**Assignment:** Throughout the listing below, show every line in which "will" occurs.

**Working data:**
┌──
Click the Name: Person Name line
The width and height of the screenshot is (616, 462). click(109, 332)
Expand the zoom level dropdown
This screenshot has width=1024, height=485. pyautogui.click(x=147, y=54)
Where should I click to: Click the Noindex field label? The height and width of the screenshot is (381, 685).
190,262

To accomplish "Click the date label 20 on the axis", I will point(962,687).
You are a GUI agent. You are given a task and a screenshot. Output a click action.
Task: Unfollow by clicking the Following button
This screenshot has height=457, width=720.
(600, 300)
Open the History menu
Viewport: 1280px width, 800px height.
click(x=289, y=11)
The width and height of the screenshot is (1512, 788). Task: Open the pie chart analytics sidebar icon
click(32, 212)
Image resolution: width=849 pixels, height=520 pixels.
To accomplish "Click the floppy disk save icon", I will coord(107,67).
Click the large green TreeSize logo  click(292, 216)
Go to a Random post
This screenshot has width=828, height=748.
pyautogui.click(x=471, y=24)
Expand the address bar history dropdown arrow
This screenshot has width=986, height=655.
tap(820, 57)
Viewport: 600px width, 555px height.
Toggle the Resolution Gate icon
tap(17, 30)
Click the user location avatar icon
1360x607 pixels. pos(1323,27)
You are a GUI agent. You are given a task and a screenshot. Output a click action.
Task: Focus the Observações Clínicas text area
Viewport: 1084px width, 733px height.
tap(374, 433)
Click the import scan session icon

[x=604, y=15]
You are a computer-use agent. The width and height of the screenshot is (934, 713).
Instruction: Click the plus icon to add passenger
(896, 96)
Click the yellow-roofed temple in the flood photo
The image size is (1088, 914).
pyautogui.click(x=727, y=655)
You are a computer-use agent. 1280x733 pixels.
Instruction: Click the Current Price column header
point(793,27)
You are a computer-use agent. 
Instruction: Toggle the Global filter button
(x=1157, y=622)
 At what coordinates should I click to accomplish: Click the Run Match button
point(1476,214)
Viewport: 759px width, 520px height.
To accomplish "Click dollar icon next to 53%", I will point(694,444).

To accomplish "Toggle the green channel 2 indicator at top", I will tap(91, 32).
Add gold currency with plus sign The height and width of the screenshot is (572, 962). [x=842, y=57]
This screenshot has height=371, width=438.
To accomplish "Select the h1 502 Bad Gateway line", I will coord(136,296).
└──
**Answer to this problem:**
To accomplish "Click the date label 20 on the axis", I will point(962,687).
To accomplish "Click the floppy disk save icon", I will coord(107,67).
To accomplish "Click dollar icon next to 53%", I will point(694,444).
To accomplish "Toggle the green channel 2 indicator at top", I will tap(91, 32).
To accomplish "Select the h1 502 Bad Gateway line", I will coord(136,296).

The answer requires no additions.